By Chuck Woodbury
In the back room of The Glass Forge in downtown Grants Pass, Ore., on a table toward the back, sits a tiny model airplane glass-blown by business co-owner Lee Wassink. It isn’t meant to fly. It’s meant to look like a miniature Piper Cherokee, a single engine airplane popular with private pilots around the world.
I picked up the plane to look closely because it was so different from the other blown-glass objects created at the Forge — vases, ornaments, lamp shades, goblets, even little pumpkins for the just-finished Halloween season.
“The pilot’s right in there,” Lee said to me, pointing at the plane. To which I responded, “He is?” I wondered what the heck he was talking about. I examined the plane closely for a figurine at the controls, but there was nothing there — just some murky-looking glass where the cockpit would be.
“No, he’s in there,” Lee said. “His ashes.”
He explained to me that a recently widowed woman asked him if he could create a half-dozen tiny airplanes with a clear stand beneath each where the ashes of her late-husband, who flew a Piper Cherokee, could be entombed.
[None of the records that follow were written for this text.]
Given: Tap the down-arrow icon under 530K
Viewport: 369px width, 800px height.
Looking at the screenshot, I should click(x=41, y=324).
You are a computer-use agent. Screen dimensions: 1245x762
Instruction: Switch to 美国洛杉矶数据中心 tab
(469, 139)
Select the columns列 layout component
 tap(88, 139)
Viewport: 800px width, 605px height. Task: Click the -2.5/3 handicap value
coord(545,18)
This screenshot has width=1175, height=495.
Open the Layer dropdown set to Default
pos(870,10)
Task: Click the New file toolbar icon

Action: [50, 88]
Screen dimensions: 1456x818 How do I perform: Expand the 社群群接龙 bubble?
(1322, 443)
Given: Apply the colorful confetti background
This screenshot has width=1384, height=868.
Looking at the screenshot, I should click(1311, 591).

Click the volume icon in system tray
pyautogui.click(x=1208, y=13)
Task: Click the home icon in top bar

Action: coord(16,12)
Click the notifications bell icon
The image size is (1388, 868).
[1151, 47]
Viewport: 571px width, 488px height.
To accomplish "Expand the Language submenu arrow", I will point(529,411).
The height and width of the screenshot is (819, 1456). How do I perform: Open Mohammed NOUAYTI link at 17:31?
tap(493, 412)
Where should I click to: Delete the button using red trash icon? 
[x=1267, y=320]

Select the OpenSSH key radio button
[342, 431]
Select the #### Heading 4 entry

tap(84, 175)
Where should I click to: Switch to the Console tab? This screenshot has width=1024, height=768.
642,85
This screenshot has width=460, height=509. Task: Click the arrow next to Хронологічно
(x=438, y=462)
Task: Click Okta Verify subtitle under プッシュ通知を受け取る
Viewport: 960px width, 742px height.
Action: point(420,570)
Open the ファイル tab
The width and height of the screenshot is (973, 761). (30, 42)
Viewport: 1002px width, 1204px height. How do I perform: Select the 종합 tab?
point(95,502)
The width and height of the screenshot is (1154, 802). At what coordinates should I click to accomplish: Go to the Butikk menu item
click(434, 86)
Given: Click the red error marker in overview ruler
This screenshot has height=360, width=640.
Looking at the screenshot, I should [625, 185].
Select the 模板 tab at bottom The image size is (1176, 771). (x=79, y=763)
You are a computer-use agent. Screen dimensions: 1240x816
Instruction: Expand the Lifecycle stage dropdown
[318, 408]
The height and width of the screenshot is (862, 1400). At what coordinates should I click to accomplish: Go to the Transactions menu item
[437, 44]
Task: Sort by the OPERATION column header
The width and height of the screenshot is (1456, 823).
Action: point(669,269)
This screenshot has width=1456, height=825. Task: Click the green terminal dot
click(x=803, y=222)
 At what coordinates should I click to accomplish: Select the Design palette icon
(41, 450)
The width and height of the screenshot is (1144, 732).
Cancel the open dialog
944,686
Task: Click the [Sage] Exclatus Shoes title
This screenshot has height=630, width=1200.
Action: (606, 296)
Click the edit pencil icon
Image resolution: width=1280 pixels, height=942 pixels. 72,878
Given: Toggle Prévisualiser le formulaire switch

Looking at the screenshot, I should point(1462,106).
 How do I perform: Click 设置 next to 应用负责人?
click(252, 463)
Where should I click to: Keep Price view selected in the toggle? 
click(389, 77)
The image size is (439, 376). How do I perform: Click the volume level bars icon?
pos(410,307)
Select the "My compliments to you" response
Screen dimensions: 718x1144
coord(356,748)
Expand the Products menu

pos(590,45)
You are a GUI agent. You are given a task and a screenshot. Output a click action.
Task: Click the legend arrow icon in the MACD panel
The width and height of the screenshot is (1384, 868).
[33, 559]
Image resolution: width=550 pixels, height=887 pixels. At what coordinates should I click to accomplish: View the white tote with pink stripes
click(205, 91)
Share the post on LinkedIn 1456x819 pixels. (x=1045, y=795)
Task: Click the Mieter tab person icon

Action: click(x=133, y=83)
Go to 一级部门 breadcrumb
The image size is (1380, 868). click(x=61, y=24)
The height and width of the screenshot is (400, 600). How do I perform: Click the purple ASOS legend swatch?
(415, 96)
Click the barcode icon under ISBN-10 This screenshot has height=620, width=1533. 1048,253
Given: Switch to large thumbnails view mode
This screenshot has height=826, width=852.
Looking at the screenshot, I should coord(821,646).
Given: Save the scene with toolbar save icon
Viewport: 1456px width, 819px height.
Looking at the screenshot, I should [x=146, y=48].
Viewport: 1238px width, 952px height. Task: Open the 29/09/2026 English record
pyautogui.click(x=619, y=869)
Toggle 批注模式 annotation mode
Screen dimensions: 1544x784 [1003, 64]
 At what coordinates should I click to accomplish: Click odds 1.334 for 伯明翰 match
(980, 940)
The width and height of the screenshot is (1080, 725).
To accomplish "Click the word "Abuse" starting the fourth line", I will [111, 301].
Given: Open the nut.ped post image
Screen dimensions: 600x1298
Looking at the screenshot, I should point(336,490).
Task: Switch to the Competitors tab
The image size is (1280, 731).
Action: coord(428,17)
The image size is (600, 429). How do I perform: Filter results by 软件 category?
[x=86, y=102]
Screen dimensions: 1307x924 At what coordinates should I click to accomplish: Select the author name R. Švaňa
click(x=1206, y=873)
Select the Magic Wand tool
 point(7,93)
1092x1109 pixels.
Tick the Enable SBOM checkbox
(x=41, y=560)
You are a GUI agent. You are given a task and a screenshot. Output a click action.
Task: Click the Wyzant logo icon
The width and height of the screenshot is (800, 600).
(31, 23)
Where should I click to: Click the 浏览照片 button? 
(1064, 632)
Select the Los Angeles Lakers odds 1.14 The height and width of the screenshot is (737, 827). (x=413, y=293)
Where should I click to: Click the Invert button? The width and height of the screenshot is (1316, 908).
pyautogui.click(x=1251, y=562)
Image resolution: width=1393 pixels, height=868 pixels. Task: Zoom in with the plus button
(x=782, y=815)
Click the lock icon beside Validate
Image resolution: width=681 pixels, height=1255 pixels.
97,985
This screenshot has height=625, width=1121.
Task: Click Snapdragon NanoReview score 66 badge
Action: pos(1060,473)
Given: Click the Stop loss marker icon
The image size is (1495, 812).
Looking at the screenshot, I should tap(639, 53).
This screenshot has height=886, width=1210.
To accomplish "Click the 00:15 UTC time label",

Lee said, yes, he could do that.

Lee suggested instead that he put the ashes right inside the cockpit itself rather than in the stand. The woman thought that was a great idea. Later, when she returned to pick up the planes, she took five but left one behind, the one I was holding. Lee thinks maybe it was because the paint job wasn’t right.Â
If you are in Grants Pass, stop by the Glass Forge at 501 SW G Street, where you can watch Lee and his business partner Nathan Sheafor and their crew create beautiful blown-glass objects. They welcome guests and enthusiastically answer questions. If you come on a cold day, the 2,300-degree ovens will keep you toasty warm. Learn more at the company’s website, where you can watch a live webcam to see what’s happening right at the moment.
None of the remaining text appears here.